Click to see the query in the CodeQL repository
This rule finds delete expressions that are using a pointer that points to memory allocated using the new[] operator. This should be avoided since it results in undefined behavior, as per §5.3.5 of the ISO/IEC C++ Standard:
“In the first alternative (delete object), the value of the operand of delete may be a null pointer value, a pointer to a non-array object created by a previous new-expression, or a pointer to a sub-object representing a base class of such an object. If not, the behavior is undefined.”
Besides being formally undefined, there are two practical reasons why this is likely to cause defects. For the first of these, consider what happens when invoking X *p = new X[23]:
Sufficient memory is allocated to hold 23 instances of type X by invoking ::operator new(sizeof(X) * 23).
Each of the 23 instances of X is constructed at its correct place in memory (as if doing a placement new). If delete[] p is subsequently executed, the reverse happens:
The destructor for each of the 23 instances of X is invoked (as if doing an explicit (p + i)->~X()).
The memory allocated by ::operator new is deallocated by invoking ::operator delete(p). By contrast, delete p (without the [] brackets) would generally assume that p points to exactly one instance of X, and only call the destructor for that (although this behavior cannot be relied upon, since the results are formally undefined). The practical result of this is that the destructors for the remaining X instances, which might do crucial things such as freeing resources, will not be called.

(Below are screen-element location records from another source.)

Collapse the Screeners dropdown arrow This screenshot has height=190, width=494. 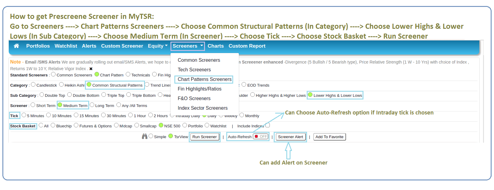(x=202, y=46)

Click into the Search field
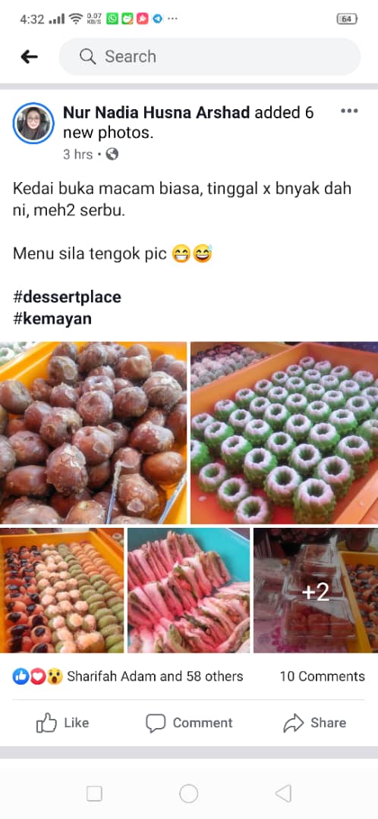pos(209,56)
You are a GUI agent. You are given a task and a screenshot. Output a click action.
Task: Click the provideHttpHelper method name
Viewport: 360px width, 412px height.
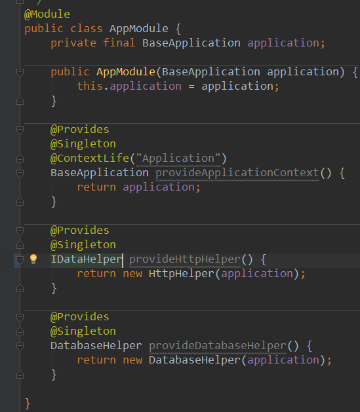click(x=185, y=259)
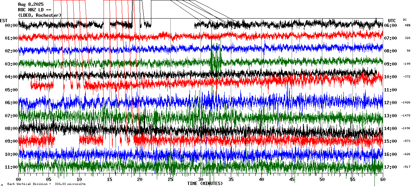Select the 428 DC offset value
412x189 pixels.
coord(407,25)
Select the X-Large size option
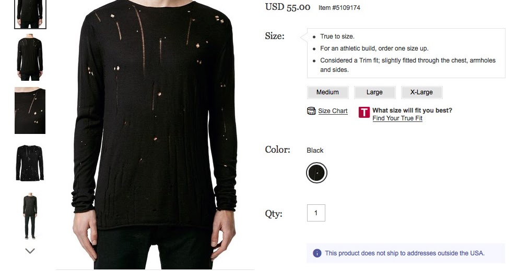This screenshot has width=517, height=271. [422, 92]
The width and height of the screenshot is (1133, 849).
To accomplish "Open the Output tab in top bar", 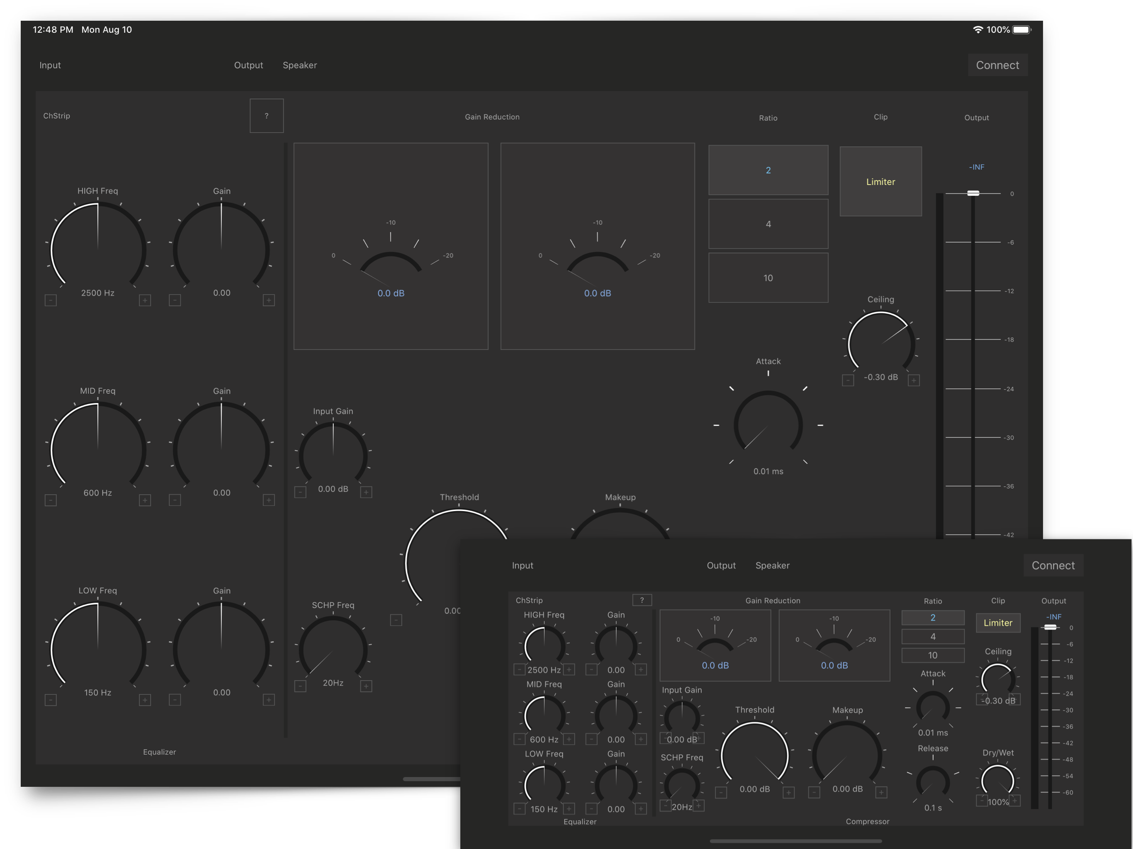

There is also a second practical reason why this may cause a defect. In order to call the destructors of the array elements when delete[] is called, the implementation must know the size of array to which p points at deletion time. Bearing in mind that p is a pointer, and carries no array size information in its type, this information would not in general be available unless the implementation somehow stores it when new[] is invoked. There are two common ways in which this is done:
The most common approach is to allocate a small amount of extra memory (a header) before the start of the array and store the size in it. When invoking delete[] p, the implementation then just needs to walk back a fixed amount from the passed-in pointer to read the size. The implication of this is that p itself (the pointer to the first element in the array) is not the pointer returned by ::operator new, and so it is not safe to call ::operator delete on it. Instead, it should be called on a pointer that points to the start of the header. Invoking delete p would use the wrong address, with potentially catastrophic results.
An alternative, less common, approach is to store a map from pointers to the sizes of the arrays (if any) to which they point. When invoking delete[] p, the implementation looks up the pointer in the map, invokes the relevant number of destructors, deallocates the memory and removes the pointer from the map. If delete p is called instead, not only will the relevant number of destructors likely not be called (as previously noted), but the pointer will also likely not be removed from the map. In practical terms, this is potentially less of a serious issue than that posed by the first approach, but it should still be avoided.
WARNING: This check is an approximation, so some results may not be actual defects in the program. It is not possible in general to compute the values of pointers without running the program with all input data.
Use the delete[] operator when freeing memory allocated with new[].
S. Meyers. Effective C++ 3d ed. pp 73-75. Addison-Wesley Professional, 2005.
ISO/IEC 14882:2011, Information technology - Programming languages - C++ §5.3.5. International Organization for Standardization, Geneva, Switzerland, 2011.